Tucked inside President Bush’s stinker of a 2009 budget — which, among its many inadequacies, compounds the essential dishonesty of his war in Iraq by grossly understating the costs of that fiasco, as well as of the war in Afghanistan — are a series of proposals that would shamefully cut funding for the arts.
Those Bush cuts would cancel out this past year’s congressionally sponsored gains in federal arts funding, which, though long overdue, are still woefully inadequate.
Also included in Bush’s budget, almost for good measure and for the eighth year in a row, is an attempted assault on public broadcasting, an emblematic target of right wingers’ scorn for anything that doesn’t cater to lowest-common-denominator culture.
Taken as a whole, these measures reveal a conservative penchant for stupidity. A stupid public is a compliant populace. And compliant voters trend right wing. Let them watch O’Reilly and listen to Limbaugh. It is triangulation, Republican style.
The goal of wing-nut Republicans, and more than a few conservative Democrats, is to abolish all federal support for National Public Radio and public television. But federal support for powerhouse public broadcasters such as WBUR and WGBH bridges the gap between solid and subsistent programming. For smaller outlets in rural or less affluent communities, government support is the difference between hand-to-mouth survival and oblivion.
Thanks to the leadership of Massachusetts congressman Edward Markey, odds are that this attack on smart programming will be defeated. Still, the long-term threat will not evaporate. If reactionary forces have demonstrated anything in recent years, it is that they will not be deterred by defeat. Persistence in pursuit of bad ideas is their perverse virtue.

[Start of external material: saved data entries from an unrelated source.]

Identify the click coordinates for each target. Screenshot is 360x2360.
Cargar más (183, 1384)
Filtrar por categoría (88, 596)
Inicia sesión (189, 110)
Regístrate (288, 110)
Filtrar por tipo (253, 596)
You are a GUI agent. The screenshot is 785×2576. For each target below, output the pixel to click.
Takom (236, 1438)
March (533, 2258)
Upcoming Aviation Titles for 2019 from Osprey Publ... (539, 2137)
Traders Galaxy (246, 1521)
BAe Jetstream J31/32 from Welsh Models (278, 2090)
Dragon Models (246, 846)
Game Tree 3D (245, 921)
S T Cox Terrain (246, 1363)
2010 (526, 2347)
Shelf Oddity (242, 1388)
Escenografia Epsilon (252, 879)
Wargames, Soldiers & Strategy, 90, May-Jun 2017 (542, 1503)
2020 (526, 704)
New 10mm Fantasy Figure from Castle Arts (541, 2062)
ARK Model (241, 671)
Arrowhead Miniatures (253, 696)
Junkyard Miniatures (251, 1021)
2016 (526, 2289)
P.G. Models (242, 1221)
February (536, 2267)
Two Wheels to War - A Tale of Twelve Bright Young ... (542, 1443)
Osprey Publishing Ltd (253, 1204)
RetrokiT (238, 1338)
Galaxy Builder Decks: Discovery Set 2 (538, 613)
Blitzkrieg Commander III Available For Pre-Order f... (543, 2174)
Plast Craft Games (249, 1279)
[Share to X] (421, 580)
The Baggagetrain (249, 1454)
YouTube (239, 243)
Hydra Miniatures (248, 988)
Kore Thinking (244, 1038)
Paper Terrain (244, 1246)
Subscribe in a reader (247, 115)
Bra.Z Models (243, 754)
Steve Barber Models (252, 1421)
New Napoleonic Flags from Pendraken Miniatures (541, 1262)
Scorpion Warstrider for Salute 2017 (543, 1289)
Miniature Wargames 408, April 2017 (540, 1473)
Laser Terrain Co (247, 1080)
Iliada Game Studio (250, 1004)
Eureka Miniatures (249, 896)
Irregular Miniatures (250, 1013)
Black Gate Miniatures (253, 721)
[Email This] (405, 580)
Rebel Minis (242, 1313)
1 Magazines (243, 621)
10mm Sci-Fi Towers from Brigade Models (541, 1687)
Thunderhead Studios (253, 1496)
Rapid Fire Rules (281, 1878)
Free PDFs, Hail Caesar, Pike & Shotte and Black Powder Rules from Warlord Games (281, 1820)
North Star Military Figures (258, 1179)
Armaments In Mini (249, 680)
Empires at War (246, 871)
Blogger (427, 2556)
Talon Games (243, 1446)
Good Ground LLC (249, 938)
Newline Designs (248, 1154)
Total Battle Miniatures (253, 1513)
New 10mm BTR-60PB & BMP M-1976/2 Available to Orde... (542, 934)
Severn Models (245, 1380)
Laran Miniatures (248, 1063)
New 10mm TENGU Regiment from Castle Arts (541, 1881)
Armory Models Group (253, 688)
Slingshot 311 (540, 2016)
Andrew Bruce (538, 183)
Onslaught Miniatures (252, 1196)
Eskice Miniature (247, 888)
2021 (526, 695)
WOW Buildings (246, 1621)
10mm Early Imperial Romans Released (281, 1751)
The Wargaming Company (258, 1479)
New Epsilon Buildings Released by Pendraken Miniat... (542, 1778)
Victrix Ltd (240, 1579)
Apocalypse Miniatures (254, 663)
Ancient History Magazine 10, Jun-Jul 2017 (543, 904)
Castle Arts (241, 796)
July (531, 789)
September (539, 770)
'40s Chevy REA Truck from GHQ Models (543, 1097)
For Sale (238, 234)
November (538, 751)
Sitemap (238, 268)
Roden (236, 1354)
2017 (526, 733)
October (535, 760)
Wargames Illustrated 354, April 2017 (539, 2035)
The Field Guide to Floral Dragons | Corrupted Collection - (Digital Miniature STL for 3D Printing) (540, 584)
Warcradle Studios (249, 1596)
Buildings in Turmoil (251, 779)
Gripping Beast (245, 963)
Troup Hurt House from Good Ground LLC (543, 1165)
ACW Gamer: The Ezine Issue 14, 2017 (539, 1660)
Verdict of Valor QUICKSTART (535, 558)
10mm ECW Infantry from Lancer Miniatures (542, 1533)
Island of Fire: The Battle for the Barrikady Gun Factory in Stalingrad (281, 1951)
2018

In addition to “zeroing out” public broadcasting, Bush wants to cut funding for the National Endowment for the Arts and the National Endowment for the Humanities. Of the major arts allocations in his budget, only the Office of Museum Services, which includes the Washington-based Smithsonian, receives a modest bump — for needed structural repairs.
Still, nothing exemplifies the right wing’s embrace of public ignorance more than its opposition to funding arts education in the schools. This position is beyond primitive. Even cave dwellers probably delighted in the animal figures they painted on their walls; not Bush, who has once again denied funding for school-based arts programs.
So ingrained is Bush and the right wing’s suspicion of culture and the arts that they ignore the very real and positive contribution the nonprofit arts community (in other words, not Hollywood and not Broadway) makes to the national economy.
It may not sound like much, but more than one percent of the American workforce is supported by nonprofit arts groups. That means more people make their living from the arts than from accountancy and law. The field of arts employs more people than the nation’s police forces, farms, and fisheries. Arts workers outnumber computer programmers, postal workers, and firefighters. When viewed in the proper context, the number of arts workers is staggering.
Undeniable too is the economic impact of the nonprofit arts sector. Total spending exceeds $53 billion by organizations and $80 billion by audiences. The tax revenues they generate exceed $10 billion for the federal government, $7.3 billion for states, and $6.6 billion for cities and towns. This impact is even more pronounced in Boston. In 2002, the city’s so-called creative industry — its seventh largest industry— added $10.7 billion to Boston’s total economic output, and $12.7 billion to the greater metro area.